TASK –
Transcribe all the entries that follow, leaving nothing out.

=-=-=

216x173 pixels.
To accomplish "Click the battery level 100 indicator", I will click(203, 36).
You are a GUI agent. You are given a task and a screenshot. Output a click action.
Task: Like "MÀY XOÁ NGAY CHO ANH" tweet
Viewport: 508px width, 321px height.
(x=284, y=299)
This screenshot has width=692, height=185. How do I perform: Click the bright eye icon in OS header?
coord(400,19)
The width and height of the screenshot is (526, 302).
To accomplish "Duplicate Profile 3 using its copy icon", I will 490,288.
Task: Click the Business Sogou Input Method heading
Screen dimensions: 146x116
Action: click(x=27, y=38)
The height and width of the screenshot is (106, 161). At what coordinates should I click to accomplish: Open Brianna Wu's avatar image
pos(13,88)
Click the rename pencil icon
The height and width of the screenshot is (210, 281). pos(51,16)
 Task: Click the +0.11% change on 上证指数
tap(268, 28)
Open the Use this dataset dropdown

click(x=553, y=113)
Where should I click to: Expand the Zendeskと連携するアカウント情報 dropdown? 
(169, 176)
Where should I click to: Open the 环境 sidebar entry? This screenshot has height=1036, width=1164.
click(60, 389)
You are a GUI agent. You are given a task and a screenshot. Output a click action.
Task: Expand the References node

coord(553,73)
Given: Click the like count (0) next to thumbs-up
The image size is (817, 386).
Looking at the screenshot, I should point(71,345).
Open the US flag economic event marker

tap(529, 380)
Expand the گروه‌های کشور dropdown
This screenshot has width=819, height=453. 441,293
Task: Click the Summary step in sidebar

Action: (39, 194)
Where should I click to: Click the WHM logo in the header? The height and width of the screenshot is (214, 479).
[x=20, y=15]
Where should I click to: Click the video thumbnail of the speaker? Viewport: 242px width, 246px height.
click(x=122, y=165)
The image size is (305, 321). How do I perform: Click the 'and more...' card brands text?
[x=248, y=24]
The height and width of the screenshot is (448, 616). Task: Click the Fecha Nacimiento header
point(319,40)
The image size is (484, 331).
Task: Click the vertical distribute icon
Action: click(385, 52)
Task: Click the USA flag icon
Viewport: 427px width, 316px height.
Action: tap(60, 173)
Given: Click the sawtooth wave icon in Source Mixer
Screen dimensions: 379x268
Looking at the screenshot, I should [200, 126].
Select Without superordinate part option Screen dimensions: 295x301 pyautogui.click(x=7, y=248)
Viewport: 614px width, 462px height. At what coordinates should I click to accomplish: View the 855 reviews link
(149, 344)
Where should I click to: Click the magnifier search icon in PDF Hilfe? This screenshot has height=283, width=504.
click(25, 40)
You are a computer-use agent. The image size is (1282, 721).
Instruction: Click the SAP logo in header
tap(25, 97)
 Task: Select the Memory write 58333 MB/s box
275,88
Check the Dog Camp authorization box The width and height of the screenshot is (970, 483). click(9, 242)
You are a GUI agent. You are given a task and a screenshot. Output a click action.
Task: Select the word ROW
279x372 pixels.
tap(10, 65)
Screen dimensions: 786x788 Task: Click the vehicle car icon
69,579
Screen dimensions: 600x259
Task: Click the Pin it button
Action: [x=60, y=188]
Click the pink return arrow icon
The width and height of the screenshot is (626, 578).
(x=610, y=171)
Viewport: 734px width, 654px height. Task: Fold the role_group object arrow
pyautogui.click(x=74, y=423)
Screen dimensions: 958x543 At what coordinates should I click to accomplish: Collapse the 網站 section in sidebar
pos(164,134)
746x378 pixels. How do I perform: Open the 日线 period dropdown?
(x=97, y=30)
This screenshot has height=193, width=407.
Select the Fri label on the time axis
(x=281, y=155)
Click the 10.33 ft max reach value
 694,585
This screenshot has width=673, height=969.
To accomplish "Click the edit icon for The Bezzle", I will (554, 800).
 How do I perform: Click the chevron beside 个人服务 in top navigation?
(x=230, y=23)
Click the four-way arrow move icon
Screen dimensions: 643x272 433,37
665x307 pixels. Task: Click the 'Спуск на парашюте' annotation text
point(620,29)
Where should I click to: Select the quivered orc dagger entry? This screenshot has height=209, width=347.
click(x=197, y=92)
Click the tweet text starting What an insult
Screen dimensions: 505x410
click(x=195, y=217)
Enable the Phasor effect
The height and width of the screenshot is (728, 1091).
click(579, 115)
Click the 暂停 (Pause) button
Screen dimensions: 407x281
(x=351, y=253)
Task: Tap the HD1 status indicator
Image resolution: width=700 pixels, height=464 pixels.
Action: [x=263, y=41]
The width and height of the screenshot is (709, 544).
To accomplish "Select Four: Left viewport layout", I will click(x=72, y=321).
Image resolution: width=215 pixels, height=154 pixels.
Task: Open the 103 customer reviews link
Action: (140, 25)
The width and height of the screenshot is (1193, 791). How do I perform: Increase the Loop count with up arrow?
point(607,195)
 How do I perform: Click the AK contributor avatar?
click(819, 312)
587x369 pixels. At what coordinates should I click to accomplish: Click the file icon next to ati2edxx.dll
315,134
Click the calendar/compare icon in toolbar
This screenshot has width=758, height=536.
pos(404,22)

=-=-=

ANSWER TO THIS PROBLEM –
216x173 pixels.
To accomplish "Click the battery level 100 indicator", I will click(203, 36).
You are a GUI agent. You are given a task and a screenshot. Output a click action.
Task: Like "MÀY XOÁ NGAY CHO ANH" tweet
Viewport: 508px width, 321px height.
(x=284, y=299)
This screenshot has width=692, height=185. How do I perform: Click the bright eye icon in OS header?
coord(400,19)
The width and height of the screenshot is (526, 302).
To accomplish "Duplicate Profile 3 using its copy icon", I will 490,288.
Task: Click the Business Sogou Input Method heading
Screen dimensions: 146x116
Action: click(x=27, y=38)
The height and width of the screenshot is (106, 161). At what coordinates should I click to accomplish: Open Brianna Wu's avatar image
pos(13,88)
Click the rename pencil icon
The height and width of the screenshot is (210, 281). pos(51,16)
 Task: Click the +0.11% change on 上证指数
tap(268, 28)
Open the Use this dataset dropdown

click(x=553, y=113)
Where should I click to: Expand the Zendeskと連携するアカウント情報 dropdown? 
(169, 176)
Where should I click to: Open the 环境 sidebar entry? This screenshot has height=1036, width=1164.
click(60, 389)
You are a GUI agent. You are given a task and a screenshot. Output a click action.
Task: Expand the References node

coord(553,73)
Given: Click the like count (0) next to thumbs-up
The image size is (817, 386).
Looking at the screenshot, I should point(71,345).
Open the US flag economic event marker

tap(529, 380)
Expand the گروه‌های کشور dropdown
This screenshot has width=819, height=453. 441,293
Task: Click the Summary step in sidebar

Action: (39, 194)
Where should I click to: Click the WHM logo in the header? The height and width of the screenshot is (214, 479).
[x=20, y=15]
Where should I click to: Click the video thumbnail of the speaker? Viewport: 242px width, 246px height.
click(x=122, y=165)
The image size is (305, 321). How do I perform: Click the 'and more...' card brands text?
[x=248, y=24]
The height and width of the screenshot is (448, 616). Task: Click the Fecha Nacimiento header
point(319,40)
The image size is (484, 331).
Task: Click the vertical distribute icon
Action: click(385, 52)
Task: Click the USA flag icon
Viewport: 427px width, 316px height.
Action: tap(60, 173)
Given: Click the sawtooth wave icon in Source Mixer
Screen dimensions: 379x268
Looking at the screenshot, I should [200, 126].
Select Without superordinate part option Screen dimensions: 295x301 pyautogui.click(x=7, y=248)
Viewport: 614px width, 462px height. At what coordinates should I click to accomplish: View the 855 reviews link
(149, 344)
Where should I click to: Click the magnifier search icon in PDF Hilfe? This screenshot has height=283, width=504.
click(25, 40)
You are a computer-use agent. The image size is (1282, 721).
Instruction: Click the SAP logo in header
tap(25, 97)
 Task: Select the Memory write 58333 MB/s box
275,88
Check the Dog Camp authorization box The width and height of the screenshot is (970, 483). click(9, 242)
You are a GUI agent. You are given a task and a screenshot. Output a click action.
Task: Select the word ROW
279x372 pixels.
tap(10, 65)
Screen dimensions: 786x788 Task: Click the vehicle car icon
69,579
Screen dimensions: 600x259
Task: Click the Pin it button
Action: [x=60, y=188]
Click the pink return arrow icon
The width and height of the screenshot is (626, 578).
(x=610, y=171)
Viewport: 734px width, 654px height. Task: Fold the role_group object arrow
pyautogui.click(x=74, y=423)
Screen dimensions: 958x543 At what coordinates should I click to accomplish: Collapse the 網站 section in sidebar
pos(164,134)
746x378 pixels. How do I perform: Open the 日线 period dropdown?
(x=97, y=30)
This screenshot has height=193, width=407.
Select the Fri label on the time axis
(x=281, y=155)
Click the 10.33 ft max reach value
 694,585
This screenshot has width=673, height=969.
To accomplish "Click the edit icon for The Bezzle", I will (554, 800).
 How do I perform: Click the chevron beside 个人服务 in top navigation?
(x=230, y=23)
Click the four-way arrow move icon
Screen dimensions: 643x272 433,37
665x307 pixels. Task: Click the 'Спуск на парашюте' annotation text
point(620,29)
Where should I click to: Select the quivered orc dagger entry? This screenshot has height=209, width=347.
click(x=197, y=92)
Click the tweet text starting What an insult
Screen dimensions: 505x410
click(x=195, y=217)
Enable the Phasor effect
The height and width of the screenshot is (728, 1091).
click(579, 115)
Click the 暂停 (Pause) button
Screen dimensions: 407x281
(x=351, y=253)
Task: Tap the HD1 status indicator
Image resolution: width=700 pixels, height=464 pixels.
Action: [x=263, y=41]
The width and height of the screenshot is (709, 544).
To accomplish "Select Four: Left viewport layout", I will click(x=72, y=321).
Image resolution: width=215 pixels, height=154 pixels.
Task: Open the 103 customer reviews link
Action: (140, 25)
The width and height of the screenshot is (1193, 791). How do I perform: Increase the Loop count with up arrow?
point(607,195)
 How do I perform: Click the AK contributor avatar?
click(819, 312)
587x369 pixels. At what coordinates should I click to accomplish: Click the file icon next to ati2edxx.dll
315,134
Click the calendar/compare icon in toolbar
This screenshot has width=758, height=536.
pos(404,22)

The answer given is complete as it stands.